About the job
About Us
Join us in setting global standards for AI in video understanding!
At Twelve Labs, we create world-class AI models specialized in processing vast video datasets to provide advanced features such as search, analysis, summarization, and insights generation.
Our models are utilized in the world's largest sports leagues to swiftly and accurately highlight key moments, enhancing the viewing experience. In domestic integrated control centers, our technology assists in efficiently navigating CCTV footage for rapid crisis response, while major broadcasters and studios globally rely on our models to produce content for billions of viewers.
Twelve Labs is a Deep Tech startup with offices in San Francisco and Seoul, recognized as one of the top 100 AI startups globally by CB Insights for four consecutive years. We've secured over $110 million in investments from leading VCs and companies such as NVIDIA, NEA, Index Ventures, Databricks, and Snowflake. Our AI models are uniquely available through Amazon Bedrock, developed in Korea. We are dedicated to creating exceptional products alongside outstanding colleagues and growing with our global clientele.
Our core values include:
A reflective and honest attitude towards oneself and the team.

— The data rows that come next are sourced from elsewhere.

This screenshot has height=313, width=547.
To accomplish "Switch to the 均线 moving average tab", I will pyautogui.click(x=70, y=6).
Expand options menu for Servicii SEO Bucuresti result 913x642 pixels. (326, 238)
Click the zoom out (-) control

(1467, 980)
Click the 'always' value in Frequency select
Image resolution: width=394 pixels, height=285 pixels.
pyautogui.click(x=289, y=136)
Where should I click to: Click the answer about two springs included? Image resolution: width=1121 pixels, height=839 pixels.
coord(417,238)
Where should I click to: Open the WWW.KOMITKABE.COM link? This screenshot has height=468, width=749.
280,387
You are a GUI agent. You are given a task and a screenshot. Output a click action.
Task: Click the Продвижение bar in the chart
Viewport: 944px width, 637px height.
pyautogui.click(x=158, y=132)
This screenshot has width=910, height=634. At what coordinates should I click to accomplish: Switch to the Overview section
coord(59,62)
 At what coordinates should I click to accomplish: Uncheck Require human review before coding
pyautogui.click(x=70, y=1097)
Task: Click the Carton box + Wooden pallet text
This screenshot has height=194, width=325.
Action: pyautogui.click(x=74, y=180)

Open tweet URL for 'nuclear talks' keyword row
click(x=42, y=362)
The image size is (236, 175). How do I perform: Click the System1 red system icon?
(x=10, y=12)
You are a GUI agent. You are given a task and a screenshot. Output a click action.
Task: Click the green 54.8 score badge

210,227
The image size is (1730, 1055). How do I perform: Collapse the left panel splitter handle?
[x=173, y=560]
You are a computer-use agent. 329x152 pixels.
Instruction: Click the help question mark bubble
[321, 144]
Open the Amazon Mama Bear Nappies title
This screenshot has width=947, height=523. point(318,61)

Perseverance and humility in the face of failure and feedback.
A commitment to continuous learning and team empowerment.
If you enjoy solving challenging problems and growing through the process, the opportunity awaits you at Twelve Labs.
About the Team
You will be part of the Marengo team, responsible for the research and development of our multimodal embedding models. We integrate various modalities such as video, audio, and text into a singular embedding space.
Our work encompasses a variety of research topics, including contrastive learning, temporal video understanding, and multimodal representation learning. We manage the entire model development lifecycle, from constructing large-scale training data pipelines to designing model architectures, optimizing distributed training, and developing evaluation systems. With access to top-tier GPU resources like the NVIDIA B300, we efficiently conduct large-scale experiments.
In a fast-paced environment with a short research-to-production gap, we collaborate closely with the Search, Product, and Infrastructure teams to continuously enhance the quality of models used by thousands of customers worldwide.
About the Role
As a Senior ML Research Engineer on the Marengo team, you will spearhead the research and development of Twelve Labs' multimodal embedding models, focusing on data strategy, training pipeline optimization, and model architecture experimentation and evaluation.
This is a research-intensive engineering role lying at the intersection of multimodal representation learning, large-scale distributed training, and data engineering. We seek a proficient engineer-researcher capable of tackling well-defined research problems with moderate ambiguity, designing rigorous experiments, and delivering reproducible results ready for production deployment.